For the second new development on Lakewood’s East End, fewer details are known about it because the deal hasn’t closed yet. However, two sources said Kertesz Enterprises of Beachwood has the former National Tire & Battery (NTB) property under a purchase agreement. NTB, 11801 Detroit Ave., shut down in Fall 2019 and consolidated business at its Westlake location.

“I’d rather not discuss anything at this point,” said Ronnie Kertesz, vice president of Kertesz Group, when asked about the purchase and closing date of the deal.

The sources said Kertesz reportedly wants to add to their apartment inventory in Lakewood. Since 1988, the family has owned the neighboring Colonial Club Apartments, 1437 Newman Ave., a 60-unit, three-story residential complex built in 1963, public records show.

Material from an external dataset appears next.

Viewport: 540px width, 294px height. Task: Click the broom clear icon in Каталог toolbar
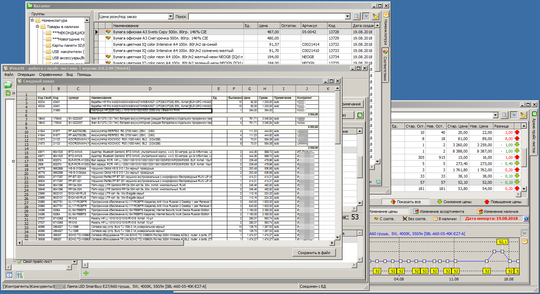pyautogui.click(x=375, y=16)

Kertesz, who runs Kertesz Enterprises with his brother Randy Kertesz, would not say if their proposed apartment building would include accessory uses on the ground floor, such as a restaurant, shop or other commercial activity. The sources were unaware if the potential development would contain mixed use.

Before it was NTB, it was Jackshaw Pontiac. Before 1962, it was West
Side Pontiac. This is the property about 1960 (Yesterday’s Lakewood).

The property measures 1.09 acres and the building on the site totals just under 15,000 square feet. Prior to its use as NTB, it was operated as a car dealership. The property was developed in 1948 for West Side Pontiac, then sold in 1962 to Stephen A. Jackshaw who operated it as Jackshaw Pontiac. He sold it 1992 and the dealership operated for several more years until it was closed and sold in 1999, public records show.

All of Lakewood’s car dealerships have either closed or relocated to highway interchanges in outer suburbs at the urging of car manufacturers to increase visibility. Most of those now-closed dealerships have found new lives as existing or planned mixed-use or housing-only developments.

The current owner is the Niki Group of San Diego, CA which has properties nationwide. It put the building on the market shortly after NTB closed last year, listing it with Howard Hanna Commercial. The property no longer appears in for-sale listings.

Daniel Budish, one of the principals involved in the redevelopment of the Phantasy Theater complex and Mack Industries across Detroit Avenue into Studio West 117, reportedly was bidding against Kertesz to acquire the NTB property.

“Sorry,” Budish said in an e-mail. “I wish that we could confirm this as true, but we cannot.”

Niki Group bought the NTB property in 2016 for nearly $1.2 million, county records show. But after filing a Board of Revision complaint in 2018, the property was revalued at $650,900 for tax purposes.